À Beyrouth, un Libanais ambitieux est en train de rénover le dernier vestige du quartier juif de la ville, la synagogue Maghen Abraham. Son ultime objectif: reconstituer la communauté juive du pays.

Sébastien Malo, Collaboration spéciale LA PRESSE

Dans un pays où les mots «juif» ou «Israël» font froncer les sourcils et tourner les têtes, l'assurance avec laquelle Lisa Nahmoud, vieille femme libanaise à la chevelure vaguement orangée, s'associe à la communauté juive libanaise détonne.

«J'étais la dernière Juive de Wadi Abou Jmil», dit-elle d'emblée. Ce quartier de Beyrouth autrefois connu sous le nom de Wadi Al-Yahoud, ou «vallée des Juifs» en arabe, abritait jadis une population juive prospère qui comptait plusieurs milliers de membres.

Les vagues successives d'émigration ont étiolé la communauté. Et depuis que Lisa Nahmoud a mis la clé sous la porte il y a quatre mois, le quartier juif semble avoir rendu l'âme. Un mégaprojet immobilier, connu par les locaux comme Solidere, s'élève aujourd'hui à sa place.
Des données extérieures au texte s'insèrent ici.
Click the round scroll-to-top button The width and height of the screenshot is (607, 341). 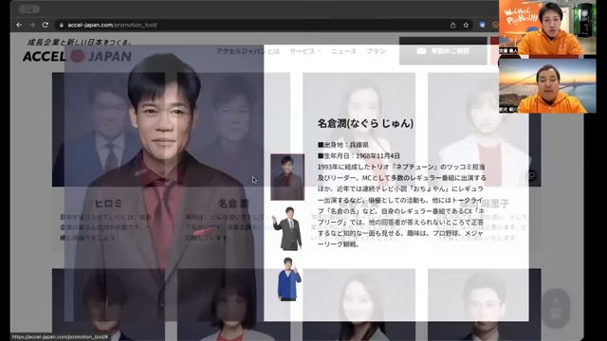(x=556, y=308)
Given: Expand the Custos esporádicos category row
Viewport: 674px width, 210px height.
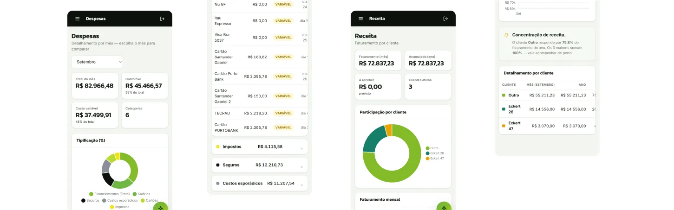Looking at the screenshot, I should (259, 183).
Mais tous n'ont pas jeté l'éponge. Car au coeur de l'ancienne vallée des Juifs, entre les nouveaux immeubles luxueux couleur sable, une synagogue, Maghen Abraham, tient encore debout. Et depuis 2008, Isaac Arazi, vieil homme réservé aux lunettes épaisses comme des fonds de bouteille, qui dirige le Conseil communal israélite libanais, travaille contre vents et marées pour organiser la rénovation de ce dernier vestige du quartier.

Le Hezbollah a dit oui

«C'était en désolation. Et vous voyez, Solidere, c'est un joyau du Moyen-Orient. C'est idiot de laisser la synagogue en ruine devant ces beaux immeubles», explique-t-il.

Mais l'ambition de M. Arazi ne s'arrête pas là. Le but véritable du projet de rénovation, dit-il, est de reconstituer la communauté juive, et même de convaincre certains expatriés de revenir au Liban. La population juive libanaise est aujourd'hui estimée à 200 ou 300 personnes. «Dans 10 ans, promet-il, elle sera nombreuse.»
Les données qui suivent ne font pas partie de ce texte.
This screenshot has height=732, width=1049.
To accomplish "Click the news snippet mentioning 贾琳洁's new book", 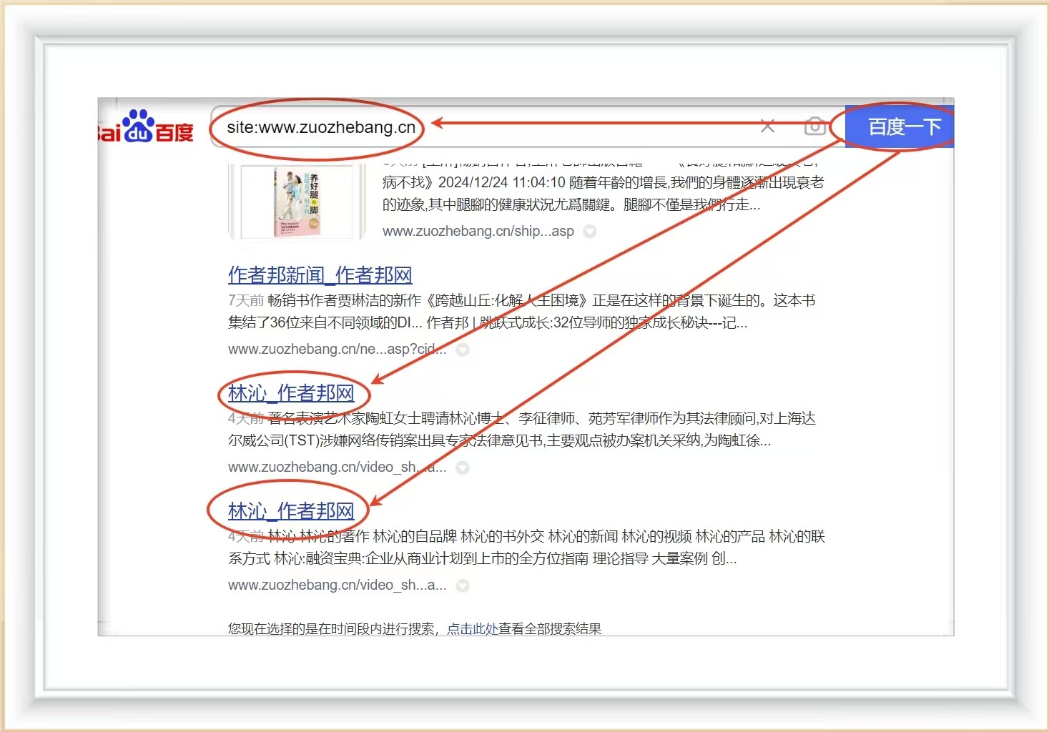I will tap(522, 312).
Nada Abdelsamad, journaliste qui vient de publier un livre sur l'histoire des Juifs libanais, est sceptique. «La synagogue était très active. Mais après la reconstruction, est-ce que ce sera une synagogue active ou un lieu touristique?» se demande-t-elle.

Si la question se pose, explique Mme Abdelsamad, c'est que les Juifs sont la cible d'un sentiment d'antipathie général au Liban. Et celui-ci ne risque pas de disparaître tant que les États arabes de la région seront en guerre contre leur voisin Israël.

En 2008, quand M. Arazi a annoncé son projet de reconstruction, la tension était d'ailleurs palpable. Les Libanais appréhendaient particulièrement la réaction du groupe radical islamiste Hezbollah, ennemi juré de l'État juif.

Contre toute attente, un porte-parole de l'organisation a apaisé les craintes en déclarant: «Nous respectons le judaïsme, tout comme nous respectons la chrétienté. Notre seul problème est l'occupation d'Israël.»

Nostalgie et racines

Au Canada, l'un des expatriés, Selim Sasson, avoue que la diaspora juive libanaise s'ennuie de Wadi Abou Jmil et de sa synagogue.

Tellement, en fait, qu'il y a quelques années, on a nommé la synagogue montréalaise qu'ils fréquentent Maghen Abraham, en l'honneur de sa soeur siamoise à Beyrouth. Mais la nostalgie de M. Sasson s'arrête là.

«Maghen Abraham, dit-il, c'est comme une pierre tombale. C'est fini. Cela fait 40 ans qu'on est partis et qu'on a planté nos racines ailleurs. C'est très difficile de pouvoir même songer à revenir au Liban.»

Sous le soleil de Beyrouth, Isaac Arazi rêve quand même de lendemains heureux. «Quand la rénovation de la synagogue finira, j'espère bien que les Juifs libanais à l'étranger viendront voir. Peut-être bien qu'ils changeront d'avis,», dit-il.